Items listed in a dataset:
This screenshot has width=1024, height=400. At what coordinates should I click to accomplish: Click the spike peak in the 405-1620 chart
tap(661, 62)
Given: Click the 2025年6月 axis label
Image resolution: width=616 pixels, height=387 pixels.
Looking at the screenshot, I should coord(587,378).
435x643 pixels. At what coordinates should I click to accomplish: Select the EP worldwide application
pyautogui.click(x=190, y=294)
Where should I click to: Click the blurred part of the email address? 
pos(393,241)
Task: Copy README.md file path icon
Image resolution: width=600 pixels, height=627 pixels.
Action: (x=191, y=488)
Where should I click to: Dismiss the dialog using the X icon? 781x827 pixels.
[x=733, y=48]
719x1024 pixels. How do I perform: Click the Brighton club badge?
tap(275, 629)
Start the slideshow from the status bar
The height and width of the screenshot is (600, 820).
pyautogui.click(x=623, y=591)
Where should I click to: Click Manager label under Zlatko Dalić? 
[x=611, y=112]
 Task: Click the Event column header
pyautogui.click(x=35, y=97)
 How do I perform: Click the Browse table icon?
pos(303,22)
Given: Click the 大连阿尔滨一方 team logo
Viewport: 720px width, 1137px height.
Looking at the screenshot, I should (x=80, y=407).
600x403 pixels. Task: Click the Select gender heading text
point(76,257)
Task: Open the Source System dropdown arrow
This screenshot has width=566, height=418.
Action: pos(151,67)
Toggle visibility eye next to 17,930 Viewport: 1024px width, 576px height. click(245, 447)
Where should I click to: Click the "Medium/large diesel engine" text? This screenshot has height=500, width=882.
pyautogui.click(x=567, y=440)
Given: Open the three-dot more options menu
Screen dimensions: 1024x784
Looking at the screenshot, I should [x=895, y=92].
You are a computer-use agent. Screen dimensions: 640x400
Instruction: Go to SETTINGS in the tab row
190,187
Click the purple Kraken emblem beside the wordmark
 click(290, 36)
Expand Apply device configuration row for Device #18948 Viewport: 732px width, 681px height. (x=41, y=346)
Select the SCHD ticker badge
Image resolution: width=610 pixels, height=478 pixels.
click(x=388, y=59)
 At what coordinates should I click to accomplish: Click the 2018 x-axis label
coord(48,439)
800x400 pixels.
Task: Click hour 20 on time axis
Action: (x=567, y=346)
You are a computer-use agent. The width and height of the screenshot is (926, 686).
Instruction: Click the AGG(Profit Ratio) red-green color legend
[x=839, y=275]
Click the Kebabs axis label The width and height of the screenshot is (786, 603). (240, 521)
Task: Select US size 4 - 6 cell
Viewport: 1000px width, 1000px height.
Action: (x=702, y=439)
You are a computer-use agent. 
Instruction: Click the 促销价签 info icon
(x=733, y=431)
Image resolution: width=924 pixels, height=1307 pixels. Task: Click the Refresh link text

PROBLEM STATEMENT:
State only how many lines above contain "agent".

SOLUTION FOR THIS EXERCISE:
3